Quote of the day, 17 April: Blessed Baptist Spagnoli

You will find that the reading of sacred scripture is a great and powerful remedy against bodily suffering and depression of mind. In my opinion, there is no other writing, no matter how eloquent and stylish it may be, that can bring such peace to our minds and so thoroughly dissolve our cares as sacred scripture can.

The real reason that scripture has this persuasive power is that it comes from First Truth. Surely there can be no other explanation for such conviction. It seems as though scripture has an inherent authority that compels us to believe.

But on what base does this authority rest? None of us has seen God preaching, writing, teaching—and yet we believe as though we had seen, and realize that what we read comes from the Holy Spirit.

One reason for believing may well be that the truth contained in scripture is very solid truth, even though it is not as clear as we might wish.

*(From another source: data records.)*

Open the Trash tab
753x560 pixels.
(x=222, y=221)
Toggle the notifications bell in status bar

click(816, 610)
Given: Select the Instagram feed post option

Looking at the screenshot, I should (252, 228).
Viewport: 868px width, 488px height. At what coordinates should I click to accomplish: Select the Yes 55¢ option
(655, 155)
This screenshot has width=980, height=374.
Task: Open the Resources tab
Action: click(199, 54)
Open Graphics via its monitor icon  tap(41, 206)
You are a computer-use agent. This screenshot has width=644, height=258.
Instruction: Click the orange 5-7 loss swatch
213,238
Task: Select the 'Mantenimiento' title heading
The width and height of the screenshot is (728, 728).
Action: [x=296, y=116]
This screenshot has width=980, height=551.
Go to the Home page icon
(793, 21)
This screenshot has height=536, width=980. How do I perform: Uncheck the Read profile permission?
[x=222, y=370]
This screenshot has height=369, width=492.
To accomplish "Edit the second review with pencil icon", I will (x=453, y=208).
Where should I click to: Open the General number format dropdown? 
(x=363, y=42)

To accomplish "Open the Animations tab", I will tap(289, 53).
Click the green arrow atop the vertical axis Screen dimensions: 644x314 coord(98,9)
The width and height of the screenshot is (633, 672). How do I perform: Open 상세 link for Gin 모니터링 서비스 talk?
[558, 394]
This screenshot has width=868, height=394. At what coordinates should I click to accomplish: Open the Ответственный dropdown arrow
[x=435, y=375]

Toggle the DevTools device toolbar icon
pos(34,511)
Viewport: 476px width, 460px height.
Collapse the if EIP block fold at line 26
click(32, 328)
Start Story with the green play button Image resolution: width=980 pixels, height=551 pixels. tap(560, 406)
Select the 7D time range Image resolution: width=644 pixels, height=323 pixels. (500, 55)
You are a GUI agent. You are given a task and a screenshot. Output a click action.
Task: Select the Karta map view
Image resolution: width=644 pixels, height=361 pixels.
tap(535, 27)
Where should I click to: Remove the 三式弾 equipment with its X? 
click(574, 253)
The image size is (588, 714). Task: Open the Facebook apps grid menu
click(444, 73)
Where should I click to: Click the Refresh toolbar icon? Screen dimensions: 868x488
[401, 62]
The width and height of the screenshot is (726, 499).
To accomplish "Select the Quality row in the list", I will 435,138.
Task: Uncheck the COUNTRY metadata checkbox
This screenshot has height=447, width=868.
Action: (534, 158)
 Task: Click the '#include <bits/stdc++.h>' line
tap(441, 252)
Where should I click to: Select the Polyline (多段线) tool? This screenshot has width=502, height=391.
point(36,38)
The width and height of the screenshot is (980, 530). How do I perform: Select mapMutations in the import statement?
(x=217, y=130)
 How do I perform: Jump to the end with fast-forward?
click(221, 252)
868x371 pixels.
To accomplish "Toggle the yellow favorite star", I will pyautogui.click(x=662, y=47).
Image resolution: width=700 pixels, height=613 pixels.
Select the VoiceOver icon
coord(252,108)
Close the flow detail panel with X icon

All truth has an inherent power to win our acceptance: the greater the truth, the greater its power.

Blessed Baptist Spagnoli

From his treatise on patience

Born in Mantua on April 17th, 1447, as a youth Blessed Baptist Spagnoli joined the Carmelites of the Congregation of Mantua at Ferrara. He made his religious profession in 1464 and served in many positions of responsibility in the community; he was vicar general of his congregation six times, and in 1513 was elected prior general of the whole Order. In his own time, he was a renowned humanist ‘who brought his richly varied poetry into the service of Christ’. He used his friendships with scholars as an opportunity to encourage them to live a Christian life. He died in Mantua on March 20th, 1516.

Featured image: A Discalced Carmelite nun studies the Bible at the Maryton Carmel in Liverpool, England. Image credit: Discalced Carmelite Nuns of Great Britain (used by permission)

2 thoughts on “Quote of the day, 17 April: Blessed Baptist Spagnoli

Add yours

  1. Blessed Baptist’s thoughts on reading Scripture are so very true and helpful, as are Madame Acarie’s from today, that if one finds difficulty in anything, it is because we don’t love God.

    Do you know if an English translation of Blessed Baptist’s treatise on patience exists? I found a PDF in the Library of Congress that is written in Latin and Romanian (of all things!) but I could not find anything in English.

    Thank you for continuing these inspiring thoughts and images every day.

    Kathy Tague

    1. Honestly Kathleen, I don’t. I was wondering about that very question and thought perhaps the O.Carm. general curia might know where to find it in Italian. That is most likely. Great question, thanks for asking!